0.62 0.95 1.04 0.99 1.04 1.06 1.00

the alternative is to buy banels from GIK for example, however I cannot seem to find data for their 242 panels.
This is a more expensive option as you have to buy 3 - and I would prefer 3 different colours that doesnt look an option?

I have loads more questions but will start there, thanks for help in advance


----------



## bpape (Sep 14, 2006)

We have not tested the 242 panels. From about 150Hz up, they will act the same as the 244 panels. You can look at the data for those.

Usually lab testing is done to identify how low a product will work. Since these are not really designed for bass duties, we didn't see the need to spend the money for the testing.

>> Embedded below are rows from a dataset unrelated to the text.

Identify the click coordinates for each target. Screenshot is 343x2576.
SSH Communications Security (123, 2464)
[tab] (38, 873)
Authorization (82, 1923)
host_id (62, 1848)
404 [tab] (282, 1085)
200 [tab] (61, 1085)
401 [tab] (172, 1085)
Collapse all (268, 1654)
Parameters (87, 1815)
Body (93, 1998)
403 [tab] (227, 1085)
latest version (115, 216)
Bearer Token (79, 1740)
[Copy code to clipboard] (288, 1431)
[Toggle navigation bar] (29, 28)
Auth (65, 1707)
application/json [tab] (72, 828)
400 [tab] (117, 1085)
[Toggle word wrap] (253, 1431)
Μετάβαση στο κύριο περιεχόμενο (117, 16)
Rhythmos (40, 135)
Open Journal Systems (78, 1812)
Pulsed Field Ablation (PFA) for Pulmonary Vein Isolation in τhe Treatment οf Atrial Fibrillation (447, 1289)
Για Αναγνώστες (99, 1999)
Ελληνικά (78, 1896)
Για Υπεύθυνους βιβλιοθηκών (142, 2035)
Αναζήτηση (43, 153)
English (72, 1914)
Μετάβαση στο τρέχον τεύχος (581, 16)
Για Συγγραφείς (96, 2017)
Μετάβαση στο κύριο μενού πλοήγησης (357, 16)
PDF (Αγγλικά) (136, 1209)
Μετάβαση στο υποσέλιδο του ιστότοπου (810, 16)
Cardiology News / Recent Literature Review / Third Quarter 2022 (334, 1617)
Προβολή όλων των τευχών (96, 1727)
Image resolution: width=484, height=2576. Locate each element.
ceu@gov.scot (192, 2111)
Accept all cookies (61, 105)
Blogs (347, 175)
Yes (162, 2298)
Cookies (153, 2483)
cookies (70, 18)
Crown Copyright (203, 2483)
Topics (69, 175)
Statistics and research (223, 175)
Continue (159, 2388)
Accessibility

A nice finished panel is going to look MUCH better than foam. If WAF is an issue, I wouldn't think it would even be an option. If budget allows, you can also get into our Art Panel and let her pick out the pictures.

Bryan


----------



## Ellisdj (Mar 16, 2012)

bpape said:


> We have not tested the 242 panels. From about 150Hz up, they will act the same as the 244 panels. You can look at the data for those.
> 
> Usually lab testing is done to identify how low a product will work. Since these are not really designed for bass duties, we didn't see the need to spend the money for the testing.
> 
> ...


Hi Brian

Thanks for the reply, I cannot seem to find the data for the 244s either - can you please help me with link?

How will the 242 perform the same as the 244 above 150htz - does that mean the thickness is not that imprtant for high freqs within your panels?

2 inchs is easier to hide - can I get a mixed colour pack of 3?


----------



## bpape (Sep 14, 2006)

Thickness impacts how low an absorber will reach. All else the same, the mids and highs are the same.

Here is the link to the specs for the 244 - http://www.gikacoustics.com/absorption.html

The 242 are 3" (2" absorption and a 1" air gap for extended performance yet still be mounted flush on the wall.

We can do mixed colors if we do the order manually. No way to do it on the web site.

Bryan


----------